The most successful brands rely on data to inform, and gauge their strategy and decision making, from their marketing segmentation to the product features they develop.

The emergence of tools and partners, gives brands more control over the studies run and how the data is used. This also increases the speed in which they operate, with minimal lead time allowing brands to be responsive to business conditions and take an agile approach. Partners have an important role here, particularly giving access to additional expertise, helping you find respondents, fielding surveys and reporting on results.

Without research, business decisions are based at best on past consumer behaviour and at worst on gut feel. The aim of market research is to remove subjective opinions when making business decisions. You may be thinking back to a time when the phrase “I like it or I don’t like it” was used to approve a new campaign idea or feature. Except you are not the consumer. As a brand you are there to serve the audience.
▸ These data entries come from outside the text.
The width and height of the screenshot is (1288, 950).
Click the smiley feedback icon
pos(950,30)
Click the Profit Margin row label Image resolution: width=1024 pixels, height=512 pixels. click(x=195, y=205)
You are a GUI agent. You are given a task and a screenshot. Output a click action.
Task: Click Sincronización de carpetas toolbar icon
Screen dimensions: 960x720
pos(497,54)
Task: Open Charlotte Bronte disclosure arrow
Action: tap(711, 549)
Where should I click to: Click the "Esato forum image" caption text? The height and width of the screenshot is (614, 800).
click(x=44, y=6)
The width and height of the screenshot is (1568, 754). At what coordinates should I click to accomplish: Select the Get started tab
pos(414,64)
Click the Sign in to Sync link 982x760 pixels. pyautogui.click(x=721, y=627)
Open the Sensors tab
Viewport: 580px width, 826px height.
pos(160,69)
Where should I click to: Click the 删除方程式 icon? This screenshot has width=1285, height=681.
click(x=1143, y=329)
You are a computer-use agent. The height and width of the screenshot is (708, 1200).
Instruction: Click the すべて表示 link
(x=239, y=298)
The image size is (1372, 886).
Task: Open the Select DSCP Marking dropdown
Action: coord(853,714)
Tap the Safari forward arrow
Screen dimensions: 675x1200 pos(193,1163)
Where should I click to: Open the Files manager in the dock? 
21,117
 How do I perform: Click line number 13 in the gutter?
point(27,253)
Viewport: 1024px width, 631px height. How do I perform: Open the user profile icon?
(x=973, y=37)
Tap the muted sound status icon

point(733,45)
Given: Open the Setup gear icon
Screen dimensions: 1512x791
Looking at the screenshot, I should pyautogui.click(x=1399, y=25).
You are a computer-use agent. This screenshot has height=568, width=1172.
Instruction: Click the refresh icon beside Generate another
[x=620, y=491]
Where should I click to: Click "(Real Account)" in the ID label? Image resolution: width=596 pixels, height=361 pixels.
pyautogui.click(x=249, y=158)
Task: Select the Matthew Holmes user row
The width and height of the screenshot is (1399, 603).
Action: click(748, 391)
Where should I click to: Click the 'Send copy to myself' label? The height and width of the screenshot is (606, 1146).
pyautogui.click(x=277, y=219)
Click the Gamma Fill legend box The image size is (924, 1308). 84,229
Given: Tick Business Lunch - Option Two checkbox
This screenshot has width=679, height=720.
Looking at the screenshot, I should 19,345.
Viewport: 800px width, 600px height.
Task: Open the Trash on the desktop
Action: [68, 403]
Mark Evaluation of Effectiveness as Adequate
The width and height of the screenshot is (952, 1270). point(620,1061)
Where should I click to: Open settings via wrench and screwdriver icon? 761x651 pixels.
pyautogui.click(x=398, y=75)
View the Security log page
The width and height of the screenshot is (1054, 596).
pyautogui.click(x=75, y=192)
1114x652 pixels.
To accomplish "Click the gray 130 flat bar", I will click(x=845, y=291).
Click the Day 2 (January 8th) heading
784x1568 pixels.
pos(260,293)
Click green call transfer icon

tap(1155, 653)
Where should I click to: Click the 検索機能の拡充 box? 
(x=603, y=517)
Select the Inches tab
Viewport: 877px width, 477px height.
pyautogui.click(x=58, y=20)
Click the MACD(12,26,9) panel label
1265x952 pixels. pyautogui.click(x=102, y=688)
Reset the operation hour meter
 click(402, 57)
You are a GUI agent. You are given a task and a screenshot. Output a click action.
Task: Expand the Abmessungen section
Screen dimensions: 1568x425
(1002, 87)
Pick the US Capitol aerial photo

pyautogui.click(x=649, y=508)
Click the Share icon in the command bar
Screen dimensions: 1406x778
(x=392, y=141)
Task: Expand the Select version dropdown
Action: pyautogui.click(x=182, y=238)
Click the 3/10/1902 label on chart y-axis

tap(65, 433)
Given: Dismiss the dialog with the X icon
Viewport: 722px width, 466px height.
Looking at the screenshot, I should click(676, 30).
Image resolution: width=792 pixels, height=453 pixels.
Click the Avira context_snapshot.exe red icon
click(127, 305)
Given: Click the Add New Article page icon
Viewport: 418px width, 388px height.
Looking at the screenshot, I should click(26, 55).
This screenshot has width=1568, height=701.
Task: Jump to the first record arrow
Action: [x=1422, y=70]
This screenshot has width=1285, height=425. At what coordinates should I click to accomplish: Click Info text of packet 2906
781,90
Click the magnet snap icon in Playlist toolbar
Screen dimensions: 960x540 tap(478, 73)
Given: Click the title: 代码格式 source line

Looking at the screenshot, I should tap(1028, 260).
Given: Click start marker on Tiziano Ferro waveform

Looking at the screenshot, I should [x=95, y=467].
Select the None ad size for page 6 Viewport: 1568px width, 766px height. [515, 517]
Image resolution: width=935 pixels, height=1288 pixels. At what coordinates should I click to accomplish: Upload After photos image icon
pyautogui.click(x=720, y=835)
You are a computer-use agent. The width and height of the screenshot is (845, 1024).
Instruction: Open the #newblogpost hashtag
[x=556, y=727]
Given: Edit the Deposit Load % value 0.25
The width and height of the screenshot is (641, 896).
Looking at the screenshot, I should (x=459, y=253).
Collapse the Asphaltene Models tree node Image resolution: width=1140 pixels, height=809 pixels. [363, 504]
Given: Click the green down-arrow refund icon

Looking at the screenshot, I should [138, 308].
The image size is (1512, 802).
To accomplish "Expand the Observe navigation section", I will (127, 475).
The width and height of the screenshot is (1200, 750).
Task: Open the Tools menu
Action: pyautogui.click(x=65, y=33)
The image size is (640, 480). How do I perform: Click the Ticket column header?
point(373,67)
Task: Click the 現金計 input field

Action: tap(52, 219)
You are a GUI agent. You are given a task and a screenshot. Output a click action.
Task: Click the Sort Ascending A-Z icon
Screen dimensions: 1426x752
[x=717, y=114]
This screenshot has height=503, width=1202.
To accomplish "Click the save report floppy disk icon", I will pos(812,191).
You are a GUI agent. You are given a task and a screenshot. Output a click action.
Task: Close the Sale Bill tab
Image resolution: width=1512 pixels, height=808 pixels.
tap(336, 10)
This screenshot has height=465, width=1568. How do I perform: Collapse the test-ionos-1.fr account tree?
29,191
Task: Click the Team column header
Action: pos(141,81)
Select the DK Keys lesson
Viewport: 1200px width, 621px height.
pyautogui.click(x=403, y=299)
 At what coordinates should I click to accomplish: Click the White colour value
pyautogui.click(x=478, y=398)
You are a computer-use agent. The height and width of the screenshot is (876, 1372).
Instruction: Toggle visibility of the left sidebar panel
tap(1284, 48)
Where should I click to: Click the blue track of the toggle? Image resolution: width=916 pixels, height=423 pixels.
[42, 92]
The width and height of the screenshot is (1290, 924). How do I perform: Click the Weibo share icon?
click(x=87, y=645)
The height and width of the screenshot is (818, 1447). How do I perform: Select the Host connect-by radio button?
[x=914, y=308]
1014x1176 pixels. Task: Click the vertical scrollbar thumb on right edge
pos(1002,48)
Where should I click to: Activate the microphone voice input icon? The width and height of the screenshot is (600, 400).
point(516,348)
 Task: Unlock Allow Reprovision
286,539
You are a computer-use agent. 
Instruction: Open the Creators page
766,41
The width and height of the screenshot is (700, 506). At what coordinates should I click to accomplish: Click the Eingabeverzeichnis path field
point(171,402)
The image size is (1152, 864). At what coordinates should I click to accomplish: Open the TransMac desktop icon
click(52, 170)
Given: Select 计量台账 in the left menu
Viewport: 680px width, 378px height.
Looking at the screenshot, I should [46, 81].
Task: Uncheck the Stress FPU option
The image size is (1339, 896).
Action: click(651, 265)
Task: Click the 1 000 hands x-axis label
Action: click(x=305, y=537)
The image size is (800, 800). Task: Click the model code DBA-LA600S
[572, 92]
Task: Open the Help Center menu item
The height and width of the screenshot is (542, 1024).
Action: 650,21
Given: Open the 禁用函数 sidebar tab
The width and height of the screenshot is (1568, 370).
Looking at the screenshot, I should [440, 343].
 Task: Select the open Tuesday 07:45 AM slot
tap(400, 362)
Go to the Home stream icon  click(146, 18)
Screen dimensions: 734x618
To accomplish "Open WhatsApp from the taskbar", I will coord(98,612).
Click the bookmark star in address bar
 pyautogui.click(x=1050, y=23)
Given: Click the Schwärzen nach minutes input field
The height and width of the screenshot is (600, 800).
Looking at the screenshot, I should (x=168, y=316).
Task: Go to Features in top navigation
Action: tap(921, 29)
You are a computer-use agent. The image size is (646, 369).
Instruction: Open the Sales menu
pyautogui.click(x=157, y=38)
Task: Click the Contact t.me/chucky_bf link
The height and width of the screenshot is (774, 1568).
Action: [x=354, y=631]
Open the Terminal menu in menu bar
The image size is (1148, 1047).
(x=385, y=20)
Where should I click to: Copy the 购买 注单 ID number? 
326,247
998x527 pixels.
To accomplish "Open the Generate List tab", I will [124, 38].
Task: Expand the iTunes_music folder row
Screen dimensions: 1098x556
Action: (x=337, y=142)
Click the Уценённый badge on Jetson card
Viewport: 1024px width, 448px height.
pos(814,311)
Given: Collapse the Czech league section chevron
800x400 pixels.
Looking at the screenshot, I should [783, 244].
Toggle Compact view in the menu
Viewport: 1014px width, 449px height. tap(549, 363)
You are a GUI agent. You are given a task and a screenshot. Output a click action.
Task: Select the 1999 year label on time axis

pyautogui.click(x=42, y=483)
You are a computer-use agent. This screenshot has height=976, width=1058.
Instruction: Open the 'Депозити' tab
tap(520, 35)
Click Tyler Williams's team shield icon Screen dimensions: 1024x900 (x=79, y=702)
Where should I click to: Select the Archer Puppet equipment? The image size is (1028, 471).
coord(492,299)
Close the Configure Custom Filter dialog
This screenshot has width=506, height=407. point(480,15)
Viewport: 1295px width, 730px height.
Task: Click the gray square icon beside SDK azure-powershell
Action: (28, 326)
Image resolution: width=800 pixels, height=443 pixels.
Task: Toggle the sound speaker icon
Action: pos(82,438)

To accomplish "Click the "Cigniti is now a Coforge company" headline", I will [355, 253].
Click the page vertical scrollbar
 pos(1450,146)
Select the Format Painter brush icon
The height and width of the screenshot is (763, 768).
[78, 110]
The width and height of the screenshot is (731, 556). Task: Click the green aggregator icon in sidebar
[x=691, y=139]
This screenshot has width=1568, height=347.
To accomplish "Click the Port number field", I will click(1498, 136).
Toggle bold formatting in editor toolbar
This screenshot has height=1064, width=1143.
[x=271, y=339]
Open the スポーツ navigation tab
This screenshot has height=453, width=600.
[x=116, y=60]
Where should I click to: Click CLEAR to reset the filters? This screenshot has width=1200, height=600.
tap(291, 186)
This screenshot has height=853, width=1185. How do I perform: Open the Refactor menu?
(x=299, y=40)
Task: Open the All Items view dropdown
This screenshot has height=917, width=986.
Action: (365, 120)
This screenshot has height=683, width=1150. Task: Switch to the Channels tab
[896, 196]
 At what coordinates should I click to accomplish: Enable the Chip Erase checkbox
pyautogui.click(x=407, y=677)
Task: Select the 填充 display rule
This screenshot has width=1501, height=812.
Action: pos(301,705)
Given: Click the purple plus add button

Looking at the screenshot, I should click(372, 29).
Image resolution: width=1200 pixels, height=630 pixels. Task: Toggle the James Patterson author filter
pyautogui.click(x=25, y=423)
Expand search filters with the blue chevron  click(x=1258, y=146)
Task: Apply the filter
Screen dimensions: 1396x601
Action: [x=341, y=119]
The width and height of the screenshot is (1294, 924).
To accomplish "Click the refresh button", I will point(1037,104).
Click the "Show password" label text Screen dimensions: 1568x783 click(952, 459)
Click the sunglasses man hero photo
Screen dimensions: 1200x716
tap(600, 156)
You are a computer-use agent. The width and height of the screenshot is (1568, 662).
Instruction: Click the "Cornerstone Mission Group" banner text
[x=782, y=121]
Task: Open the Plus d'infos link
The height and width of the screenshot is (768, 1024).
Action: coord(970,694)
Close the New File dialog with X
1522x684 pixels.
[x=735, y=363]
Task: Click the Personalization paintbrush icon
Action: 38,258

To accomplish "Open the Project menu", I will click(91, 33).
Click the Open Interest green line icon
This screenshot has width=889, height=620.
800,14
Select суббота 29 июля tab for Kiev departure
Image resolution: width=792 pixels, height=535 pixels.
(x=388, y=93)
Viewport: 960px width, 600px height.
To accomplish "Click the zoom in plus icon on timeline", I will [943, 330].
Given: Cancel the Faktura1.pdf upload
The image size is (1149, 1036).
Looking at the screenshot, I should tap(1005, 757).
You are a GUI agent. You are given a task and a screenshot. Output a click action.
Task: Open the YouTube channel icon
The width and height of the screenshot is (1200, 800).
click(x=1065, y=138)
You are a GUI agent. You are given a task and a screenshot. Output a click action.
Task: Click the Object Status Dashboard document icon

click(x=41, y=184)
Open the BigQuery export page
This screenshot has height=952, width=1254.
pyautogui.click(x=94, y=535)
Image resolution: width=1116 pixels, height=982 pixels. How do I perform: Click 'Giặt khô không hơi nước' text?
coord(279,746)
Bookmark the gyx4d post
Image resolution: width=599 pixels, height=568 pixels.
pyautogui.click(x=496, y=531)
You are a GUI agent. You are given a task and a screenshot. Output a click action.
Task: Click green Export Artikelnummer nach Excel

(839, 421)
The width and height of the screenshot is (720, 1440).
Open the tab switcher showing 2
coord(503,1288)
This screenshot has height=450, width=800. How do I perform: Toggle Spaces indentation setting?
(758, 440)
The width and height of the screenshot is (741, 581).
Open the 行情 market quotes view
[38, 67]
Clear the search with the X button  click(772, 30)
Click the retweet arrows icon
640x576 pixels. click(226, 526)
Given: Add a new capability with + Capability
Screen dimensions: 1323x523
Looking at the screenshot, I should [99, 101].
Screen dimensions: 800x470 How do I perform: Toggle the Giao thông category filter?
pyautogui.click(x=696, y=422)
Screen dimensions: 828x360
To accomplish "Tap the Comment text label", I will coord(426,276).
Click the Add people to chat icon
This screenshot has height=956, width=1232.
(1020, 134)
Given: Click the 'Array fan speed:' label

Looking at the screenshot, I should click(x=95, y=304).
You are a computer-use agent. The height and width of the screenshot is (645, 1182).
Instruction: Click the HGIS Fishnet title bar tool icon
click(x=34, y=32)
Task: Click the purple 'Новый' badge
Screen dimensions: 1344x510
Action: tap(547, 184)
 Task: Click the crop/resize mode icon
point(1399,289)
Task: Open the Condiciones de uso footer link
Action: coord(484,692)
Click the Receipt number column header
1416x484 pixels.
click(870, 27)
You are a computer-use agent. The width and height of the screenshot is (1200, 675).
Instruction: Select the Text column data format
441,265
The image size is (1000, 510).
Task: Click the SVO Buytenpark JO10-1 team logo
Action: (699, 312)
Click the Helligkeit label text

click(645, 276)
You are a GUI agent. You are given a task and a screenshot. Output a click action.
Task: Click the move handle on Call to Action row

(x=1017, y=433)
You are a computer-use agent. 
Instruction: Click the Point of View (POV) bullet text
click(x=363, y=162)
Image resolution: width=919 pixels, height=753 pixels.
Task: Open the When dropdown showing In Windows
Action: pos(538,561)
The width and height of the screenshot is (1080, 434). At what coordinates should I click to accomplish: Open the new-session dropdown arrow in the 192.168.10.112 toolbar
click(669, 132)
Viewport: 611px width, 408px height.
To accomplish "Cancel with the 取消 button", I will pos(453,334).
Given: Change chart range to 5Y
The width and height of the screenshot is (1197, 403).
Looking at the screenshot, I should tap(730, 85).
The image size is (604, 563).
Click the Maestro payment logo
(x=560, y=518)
You are far more likely to be successful if you maintain that difference, and market research will help you to do that by ensuring the decisions you make are insight-driven.

Take product development for example – just because a feature was a hit in your last product, how can you be sure it will be in the next one? And how are you supposed to take the product to the next level, if you’re not asking the people that use the product? A lack of data and context can create an echo chamber, and this is where mistakes happen and opportunities are missed.

Carrying out market research allows you to use data to answer those questions. By identifying and gathering feedback from your target customers, you can understand how they feel about your products and services, your brand, and your communication before you go to market.
And you can react accordingly, helping you to continuously improve things – giving you a higher chance of success in the short term, and long.

How much could you save with in-house research?

Outcomes of good market research

Market researchers often conduct survey research that uses sampling and statistics. Different types of surveys focus on a specific area of research and involve the development of conceptual models that predict or explain a specific type of behaviour.

Good research delivers 4 key outcomes:

  1. Clarity. Simple explanations of relationships and interactions
  2. Objectivity. Telling the truth without bias
  3. Communication. Helping all team members understand the problem and its solution
  4. Improvement. Provoking change through insights

How do you measure success?

Success is defined by how you meet your business goals. The insights gathered from market research are there to help you meet these goals. Every department will have their own objectives that work towards the company strategy so have a look at how market research can help you meet your goals, but towards the bigger picture too. This data is beneficial to the whole business, so collaborate across teams and share the insights that you gather.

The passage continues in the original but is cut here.